Why the First 90 Days Make or Break Your India Startup
You have your Certificate of Incorporation from the Registrar of Companies (ROC). Your private limited company exists on paper. Now begins the most compliance-intensive period in your company's life — the first 90 days.
Miss the first board meeting deadline (30 days), and you face penalties. Fail to file Form INC-20A within 180 days, and the ROC can strike off your company. Skip GST registration before your first invoice, and you owe interest on uncollected tax from day one.
This guide provides the exact sequence — not just what to do, but when to do it and in what order. Every deadline is current as of FY 2025-26.
Days 1-7: Immediate Post-Incorporation Actions
Secure Your Incorporation Documents
The MCA portal generates several documents upon incorporation through SPICe+. Verify you have all of the following:
- Certificate of Incorporation — Your company's birth certificate, includes CIN (Corporate Identity Number)
- PAN (Permanent Account Number) — Auto-generated through SPICe+, verify on the NSDL portal
- TAN (Tax Account Number) — For TDS deductions, auto-generated through SPICe+
- Memorandum of Association (MoA) — Your company's constitution
- Articles of Association (AoA) — Rules governing company management
- Digital Signature Certificates (DSCs) — For all directors, needed for MCA filings
Apply for Bank Account Immediately
Do not wait. Opening a current account is your first operational bottleneck. Indian banks typically take 7-14 days for corporate account opening. You will need:
- Certificate of Incorporation and MoA/AoA (certified copies)
- PAN card of the company
- Board resolution authorizing account opening (from the first board meeting)
- KYC documents of all directors
- Proof of registered office address
For foreign-owned companies establishing a subsidiary in India, some banks require additional documentation including the parent company's audited financials and board resolution approving the Indian investment.
Set Up Your Registered Office
Your registered office address is on your incorporation certificate. Ensure you have:
- A valid lease/ownership document for the premises
- A name board displaying the company name and CIN at the registered address
- A functional address for receiving statutory notices from MCA, Income Tax, and GST departments

Days 7-30: Critical Compliance Milestones
First Board Meeting (Mandatory within 30 Days)
Section 173(1) of the Companies Act, 2013 mandates the first board meeting within 30 days of incorporation. This is not optional. Missing it attracts a penalty of INR 25,000 on the company and INR 5,000 on every defaulting director.
The agenda for the first board meeting must cover:
- Appointment of first auditor — The board must appoint an auditor to hold office until the conclusion of the first AGM. File Form ADT-1 with the ROC within 15 days of the board meeting.
- Authorization for bank account opening — Pass a resolution authorizing specific directors/signatories to operate the bank account.

> SUPPLIED RECORDS
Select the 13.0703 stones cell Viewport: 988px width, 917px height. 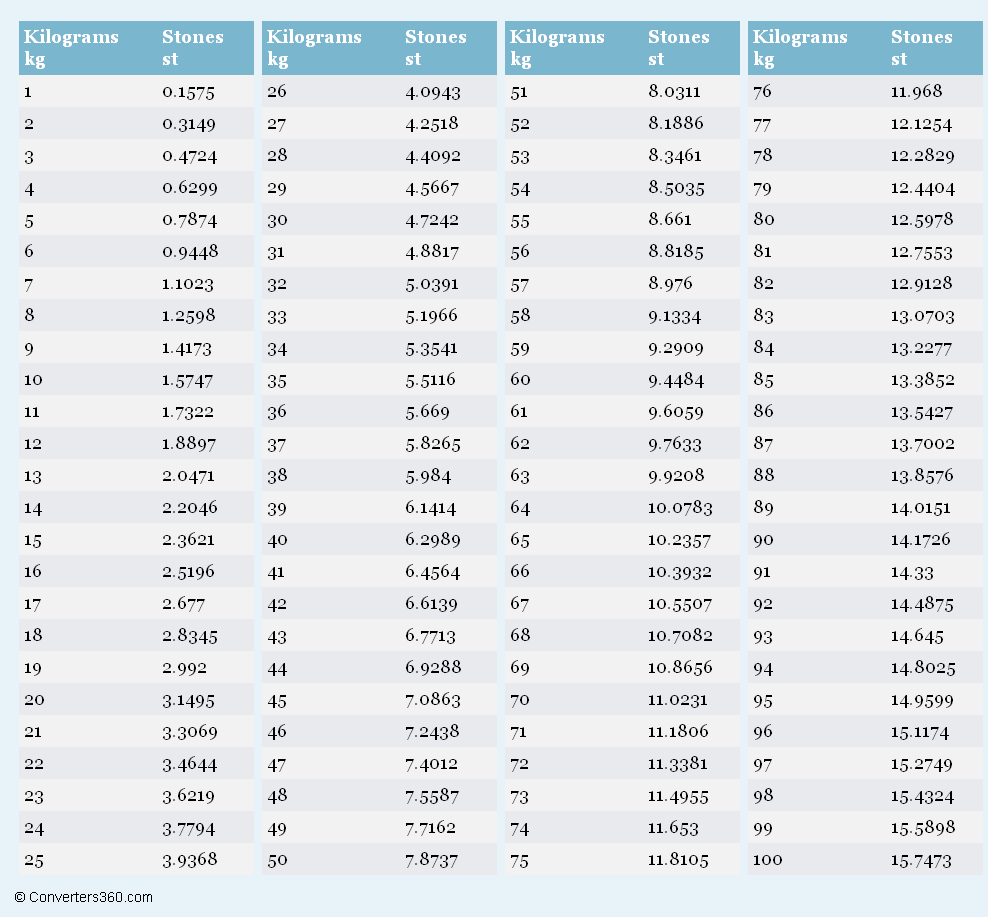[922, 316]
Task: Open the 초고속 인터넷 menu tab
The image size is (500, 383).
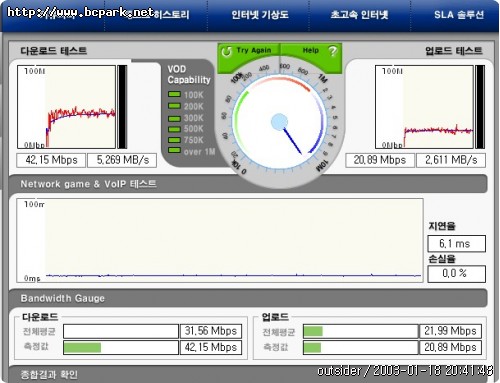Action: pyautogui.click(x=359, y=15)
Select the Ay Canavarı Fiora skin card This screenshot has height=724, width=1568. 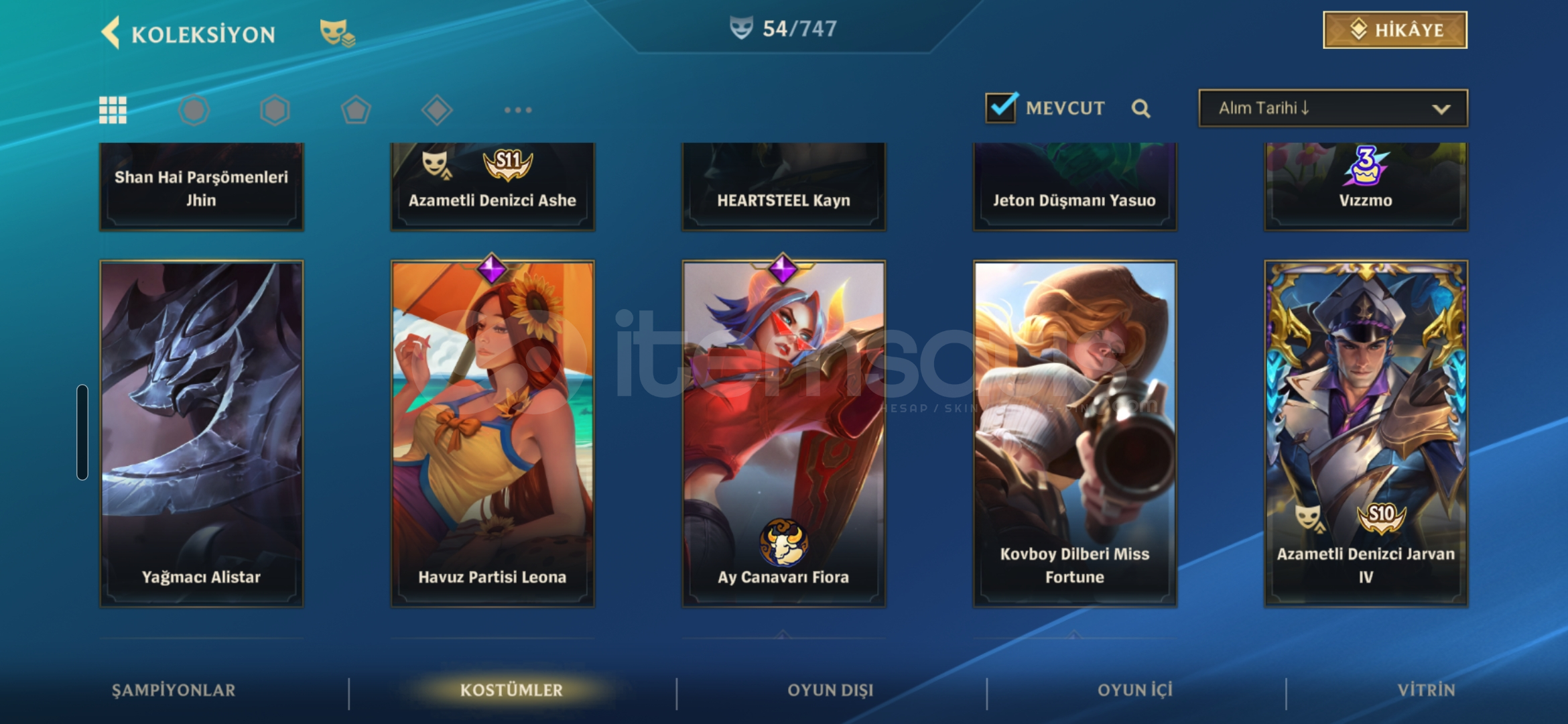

> REQUIRED TASKS
- a) In the startup compliance guide, translate this sentence into Spanish: "Indian banks typically take 7-14 days for corporate account opening."
- b) The startup compliance guide lists documents that the MCA portal generates upon incorporation through SPICe+. Name all of them.
- c) Proceed with the startup compliance guide, starting right after its last sentence.

> PER-TASK OUTPUTS
- a) Los bancos indios suelen tardar entre 7 y 14 días en abrir una cuenta corporativa.

- b)
- Certificate of Incorporation
- PAN (Permanent Account Number)
- TAN (Tax Account Number)
- Memorandum of Association (MoA)
- Articles of Association (AoA)
- Digital Signature Certificates (DSCs)

- c)
- Appointment of Key Managerial Personnel (KMP) — If applicable, designate the Managing Director, CFO, or Company Secretary.
- Share certificate issuance — Resolve to issue share certificates to subscribers within 60 days of incorporation.
- Registered office confirmation — Formally confirm the registered office address.
- Adoption of common seal — Optional since the Companies (Amendment) Act, 2015, but recommended.
- Authorization for statutory registrations — GST, IEC, Shops & Establishment Act, Professional Tax, ESI, and EPF as applicable.
Auditor Appointment Filing (Within 15 Days of Board Meeting)
After appointing the first auditor at the board meeting, file Form ADT-1 with the ROC within 15 days. The auditor holds office until the first Annual General Meeting (AGM). Choose a Chartered Accountant or firm that has experience with startups and understands FDI compliance if you have foreign investors.
File Declaration for Commencement of Business (INC-20A)
Every company incorporated after 2 November 2018 with share capital must file Form INC-20A before commencing business. While the statutory deadline is 180 days from incorporation, best practice is to file within 30 days — as soon as your bank account is open and subscribers have paid their shares.
Requirements for INC-20A:
- Subscribers must have paid the value of shares agreed in the MoA
- A bank account statement showing the share capital deposit
- Verified registered office address
Penalty for non-filing: INR 50,000 on the company and INR 1,000 per day on each officer in default. Worse, the ROC can initiate strike-off proceedings against the company.
Days 15-45: Registrations and Setup
GST Registration
GST registration is mandatory if your annual turnover exceeds INR 20 lakh (INR 10 lakh for special category states). However, even if you are below the threshold, register voluntarily if you:
- Plan to sell to businesses that need input tax credit
- Sell goods or services inter-state (any amount requires registration)
- Plan to sell on e-commerce platforms
- Want to establish credibility with enterprise clients
Since November 2025, the GST 2.0 framework processes registrations in 3 working days for most applicants through auto-approval. You must furnish bank account details within 30 days of GSTIN allotment or before filing the first GSTR-1, whichever is earlier.
Professional Tax Registration
If your company operates in Maharashtra, Karnataka, West Bengal, or other states with Professional Tax, register within 30 days of hiring your first employee. Rates vary by state — Maharashtra charges INR 2,500 per year for employees earning above INR 10,000 per month.
Shops and Establishment Registration
Register under the local Shops and Establishment Act within 30 days of commencing operations. This is a state-level registration (filed at the municipal/district level) and is mandatory for every business premises.
EPF and ESI Registration
Register for EPF once you have 20 or more employees (all establishments) and for ESI once any employee earns below INR 21,000 per month (for establishments with 10+ employees). Early-stage startups with fewer than 20 employees are exempt from mandatory EPF but can voluntarily register.
Import-Export Code (IEC)
If your startup involves any cross-border transactions — software exports, SaaS subscriptions from foreign clients, importing components — apply for an IEC from DGFT. The process is online and takes 3-5 working days. There is no fee for IEC registration as of 2025.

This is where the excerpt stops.